Retype the records below exactly as they appear, but leave out any pictures.

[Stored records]
- - -
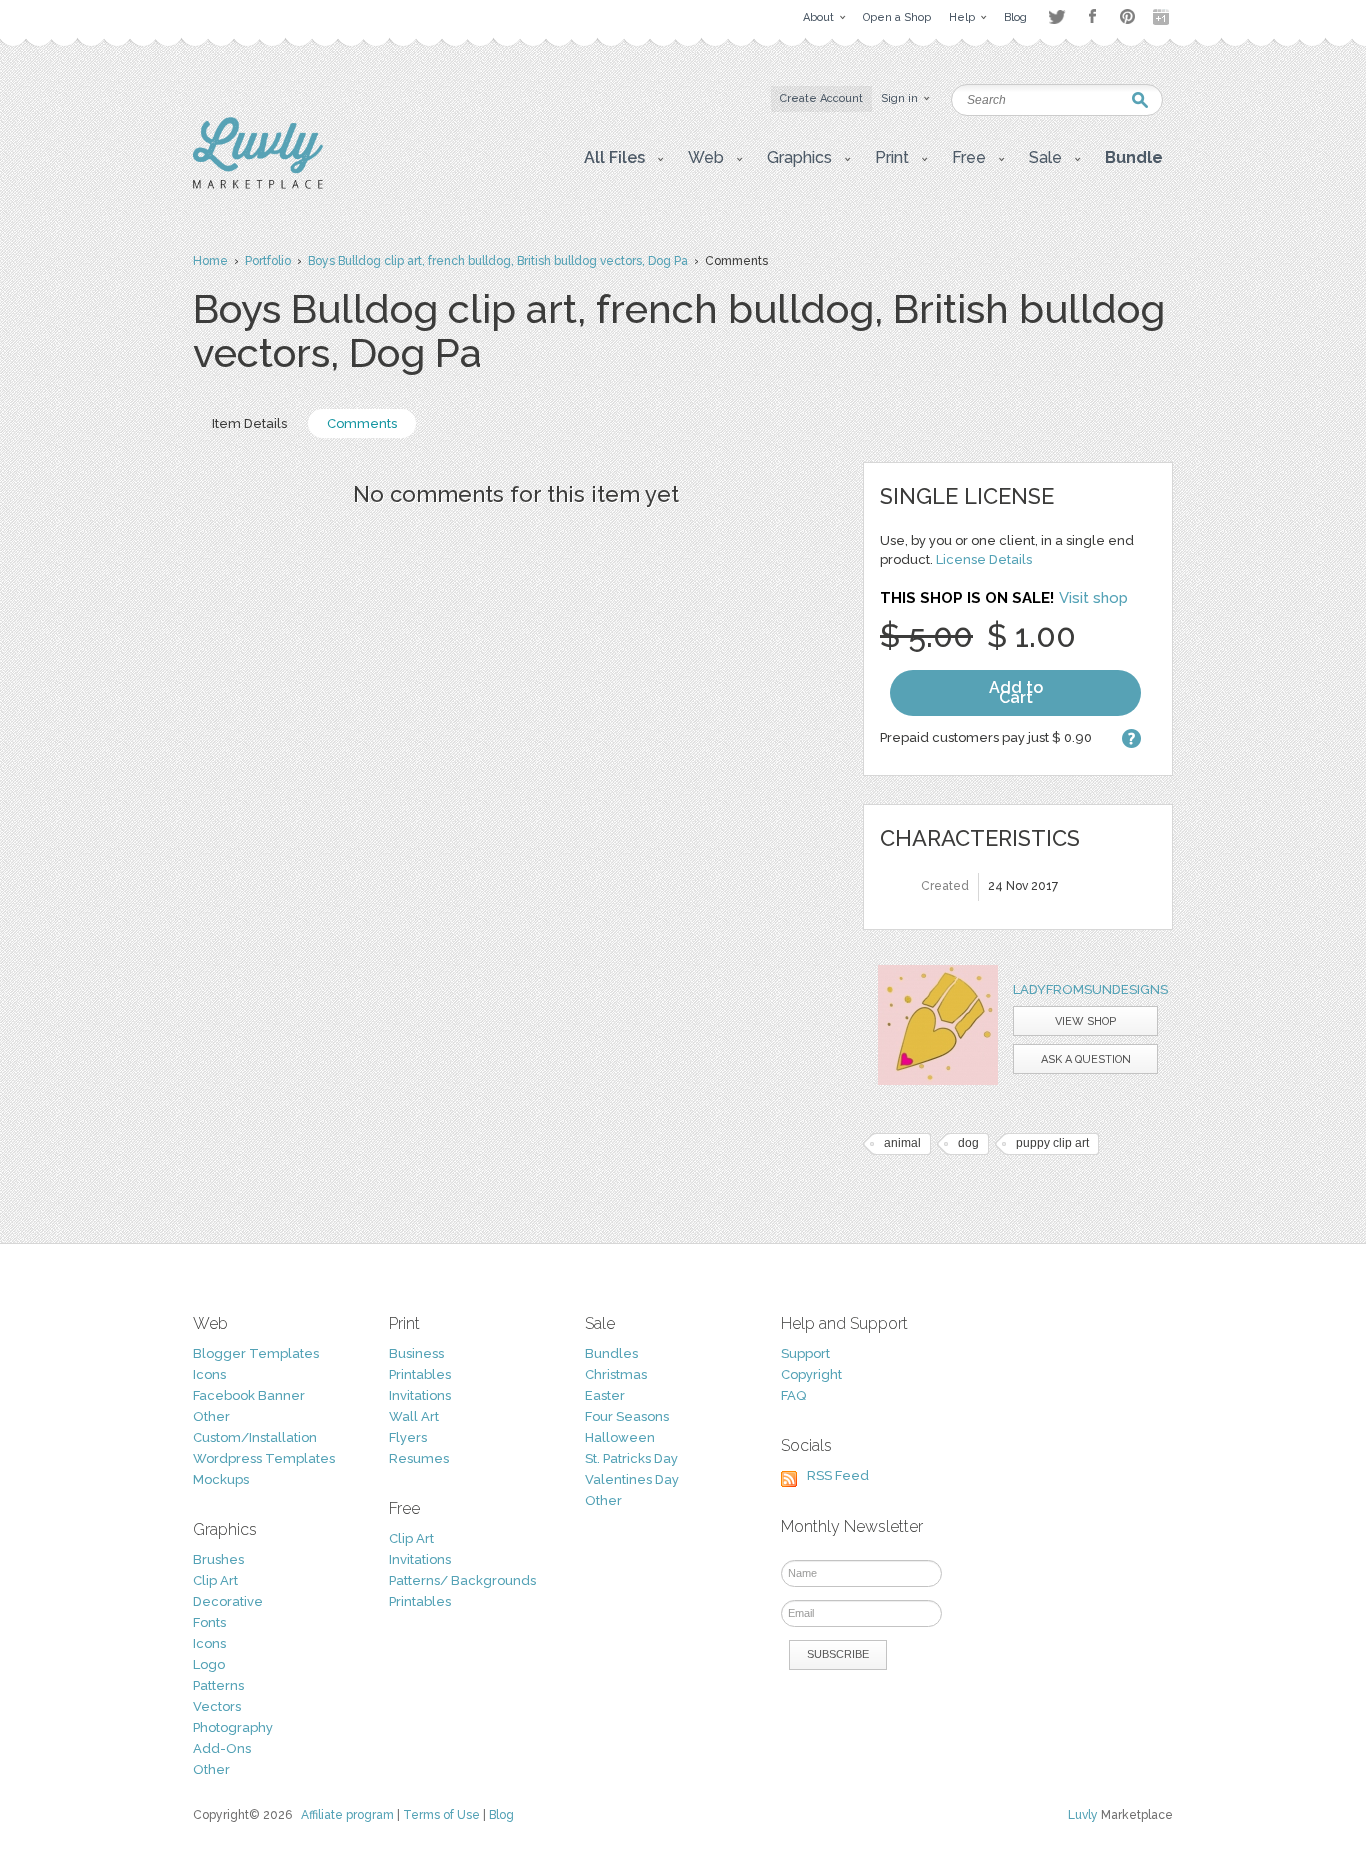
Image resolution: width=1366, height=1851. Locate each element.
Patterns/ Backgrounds (462, 1580)
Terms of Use (441, 1815)
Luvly (1083, 1815)
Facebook (1092, 17)
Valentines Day (632, 1479)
- - -
Solution below:
Image resolution: width=1366, height=1851. Locate each element.
Patterns/ Backgrounds (462, 1580)
Terms of Use (441, 1815)
Luvly (1083, 1815)
Facebook (1092, 17)
Valentines Day (632, 1479)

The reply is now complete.